[Opening The records section]

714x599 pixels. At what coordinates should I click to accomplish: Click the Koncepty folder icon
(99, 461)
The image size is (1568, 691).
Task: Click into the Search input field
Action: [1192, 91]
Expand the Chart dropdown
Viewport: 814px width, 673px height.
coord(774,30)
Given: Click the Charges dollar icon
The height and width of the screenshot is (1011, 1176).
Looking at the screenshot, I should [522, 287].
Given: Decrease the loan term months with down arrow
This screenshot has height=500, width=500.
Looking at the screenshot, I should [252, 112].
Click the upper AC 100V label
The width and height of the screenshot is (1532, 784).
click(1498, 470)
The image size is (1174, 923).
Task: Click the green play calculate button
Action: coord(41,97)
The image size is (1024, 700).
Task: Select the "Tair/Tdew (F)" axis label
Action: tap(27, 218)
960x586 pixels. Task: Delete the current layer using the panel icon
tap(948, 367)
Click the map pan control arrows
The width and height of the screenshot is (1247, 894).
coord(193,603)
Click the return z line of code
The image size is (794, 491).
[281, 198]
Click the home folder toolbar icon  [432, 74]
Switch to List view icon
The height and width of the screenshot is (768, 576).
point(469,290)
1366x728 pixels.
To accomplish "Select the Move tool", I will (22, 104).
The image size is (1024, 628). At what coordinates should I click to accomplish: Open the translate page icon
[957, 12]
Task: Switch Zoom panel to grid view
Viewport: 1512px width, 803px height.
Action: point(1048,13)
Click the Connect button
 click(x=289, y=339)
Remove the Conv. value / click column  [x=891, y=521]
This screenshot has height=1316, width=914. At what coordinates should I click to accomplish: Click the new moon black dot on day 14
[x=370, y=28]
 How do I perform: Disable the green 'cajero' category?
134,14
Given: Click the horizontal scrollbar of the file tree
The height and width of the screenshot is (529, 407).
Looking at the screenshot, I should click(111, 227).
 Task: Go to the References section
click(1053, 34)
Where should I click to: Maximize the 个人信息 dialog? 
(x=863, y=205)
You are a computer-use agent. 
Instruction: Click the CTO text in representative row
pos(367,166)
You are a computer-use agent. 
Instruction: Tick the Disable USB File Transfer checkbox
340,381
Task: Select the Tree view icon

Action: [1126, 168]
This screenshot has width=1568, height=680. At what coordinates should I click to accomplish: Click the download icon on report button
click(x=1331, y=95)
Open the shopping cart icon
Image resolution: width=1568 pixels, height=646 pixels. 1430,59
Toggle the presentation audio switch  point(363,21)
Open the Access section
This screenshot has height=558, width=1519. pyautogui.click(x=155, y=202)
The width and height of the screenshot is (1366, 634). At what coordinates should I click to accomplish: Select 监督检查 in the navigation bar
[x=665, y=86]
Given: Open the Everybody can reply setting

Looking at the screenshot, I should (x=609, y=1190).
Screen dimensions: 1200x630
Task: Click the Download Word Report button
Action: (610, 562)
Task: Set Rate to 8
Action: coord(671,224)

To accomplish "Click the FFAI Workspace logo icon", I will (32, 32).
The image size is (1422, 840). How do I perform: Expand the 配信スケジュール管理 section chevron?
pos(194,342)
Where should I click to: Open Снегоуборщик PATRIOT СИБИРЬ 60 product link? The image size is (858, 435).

[Closing The records section]

Required work: Please repeat the material above word for word.

Result of this task:
714x599 pixels. At what coordinates should I click to accomplish: Click the Koncepty folder icon
(99, 461)
The image size is (1568, 691).
Task: Click into the Search input field
Action: [1192, 91]
Expand the Chart dropdown
Viewport: 814px width, 673px height.
coord(774,30)
Given: Click the Charges dollar icon
The height and width of the screenshot is (1011, 1176).
Looking at the screenshot, I should [522, 287].
Given: Decrease the loan term months with down arrow
This screenshot has height=500, width=500.
Looking at the screenshot, I should [252, 112].
Click the upper AC 100V label
The width and height of the screenshot is (1532, 784).
click(1498, 470)
The image size is (1174, 923).
Task: Click the green play calculate button
Action: coord(41,97)
The image size is (1024, 700).
Task: Select the "Tair/Tdew (F)" axis label
Action: tap(27, 218)
960x586 pixels. Task: Delete the current layer using the panel icon
tap(948, 367)
Click the map pan control arrows
The width and height of the screenshot is (1247, 894).
coord(193,603)
Click the return z line of code
The image size is (794, 491).
[281, 198]
Click the home folder toolbar icon  [432, 74]
Switch to List view icon
The height and width of the screenshot is (768, 576).
point(469,290)
1366x728 pixels.
To accomplish "Select the Move tool", I will (22, 104).
The image size is (1024, 628). At what coordinates should I click to accomplish: Open the translate page icon
[957, 12]
Task: Switch Zoom panel to grid view
Viewport: 1512px width, 803px height.
Action: point(1048,13)
Click the Connect button
 click(x=289, y=339)
Remove the Conv. value / click column  [x=891, y=521]
This screenshot has height=1316, width=914. At what coordinates should I click to accomplish: Click the new moon black dot on day 14
[x=370, y=28]
 How do I perform: Disable the green 'cajero' category?
134,14
Given: Click the horizontal scrollbar of the file tree
The height and width of the screenshot is (529, 407).
Looking at the screenshot, I should click(111, 227).
 Task: Go to the References section
click(1053, 34)
Where should I click to: Maximize the 个人信息 dialog? 
(x=863, y=205)
You are a computer-use agent. 
Instruction: Click the CTO text in representative row
pos(367,166)
You are a computer-use agent. 
Instruction: Tick the Disable USB File Transfer checkbox
340,381
Task: Select the Tree view icon

Action: [1126, 168]
This screenshot has width=1568, height=680. At what coordinates should I click to accomplish: Click the download icon on report button
click(x=1331, y=95)
Open the shopping cart icon
Image resolution: width=1568 pixels, height=646 pixels. 1430,59
Toggle the presentation audio switch  point(363,21)
Open the Access section
This screenshot has height=558, width=1519. pyautogui.click(x=155, y=202)
The width and height of the screenshot is (1366, 634). At what coordinates should I click to accomplish: Select 监督检查 in the navigation bar
[x=665, y=86]
Given: Open the Everybody can reply setting

Looking at the screenshot, I should (x=609, y=1190).
Screen dimensions: 1200x630
Task: Click the Download Word Report button
Action: (610, 562)
Task: Set Rate to 8
Action: coord(671,224)

To accomplish "Click the FFAI Workspace logo icon", I will (32, 32).
The image size is (1422, 840). How do I perform: Expand the 配信スケジュール管理 section chevron?
pos(194,342)
Where should I click to: Open Снегоуборщик PATRIOT СИБИРЬ 60 product link? The image size is (858, 435).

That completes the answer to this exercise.